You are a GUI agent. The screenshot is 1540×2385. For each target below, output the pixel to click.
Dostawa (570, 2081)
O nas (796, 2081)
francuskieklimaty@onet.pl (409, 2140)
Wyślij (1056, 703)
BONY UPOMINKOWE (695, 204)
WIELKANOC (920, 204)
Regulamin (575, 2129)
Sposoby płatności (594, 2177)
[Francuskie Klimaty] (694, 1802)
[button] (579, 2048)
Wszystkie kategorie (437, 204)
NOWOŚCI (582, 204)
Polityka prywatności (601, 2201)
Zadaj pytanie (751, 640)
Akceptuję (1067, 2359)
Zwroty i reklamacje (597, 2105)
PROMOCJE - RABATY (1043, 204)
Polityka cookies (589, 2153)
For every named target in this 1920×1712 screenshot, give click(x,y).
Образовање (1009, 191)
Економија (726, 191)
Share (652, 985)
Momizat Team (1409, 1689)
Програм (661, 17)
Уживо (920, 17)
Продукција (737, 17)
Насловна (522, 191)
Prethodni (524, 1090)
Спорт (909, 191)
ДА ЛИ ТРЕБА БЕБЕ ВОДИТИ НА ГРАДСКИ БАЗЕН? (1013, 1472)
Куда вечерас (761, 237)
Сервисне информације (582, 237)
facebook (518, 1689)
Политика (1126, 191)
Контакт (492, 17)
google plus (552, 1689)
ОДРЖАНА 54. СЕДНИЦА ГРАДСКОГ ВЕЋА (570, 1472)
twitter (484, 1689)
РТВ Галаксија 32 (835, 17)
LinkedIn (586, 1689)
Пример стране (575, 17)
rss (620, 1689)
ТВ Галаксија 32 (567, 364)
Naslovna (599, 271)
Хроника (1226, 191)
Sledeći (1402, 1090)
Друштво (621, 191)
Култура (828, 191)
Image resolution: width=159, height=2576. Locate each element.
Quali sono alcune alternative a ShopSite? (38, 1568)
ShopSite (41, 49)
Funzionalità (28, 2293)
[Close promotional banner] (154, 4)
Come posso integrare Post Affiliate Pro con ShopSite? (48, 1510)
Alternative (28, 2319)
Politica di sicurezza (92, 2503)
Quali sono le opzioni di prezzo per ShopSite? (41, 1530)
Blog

+--

WORK TO COMPLETE => In the data above, which lines include "sono"? Return those lines.

WRITTEN ANSWER =>
Quali sono alcune alternative a ShopSite? (38, 1568)
Quali sono le opzioni di prezzo per ShopSite? (41, 1530)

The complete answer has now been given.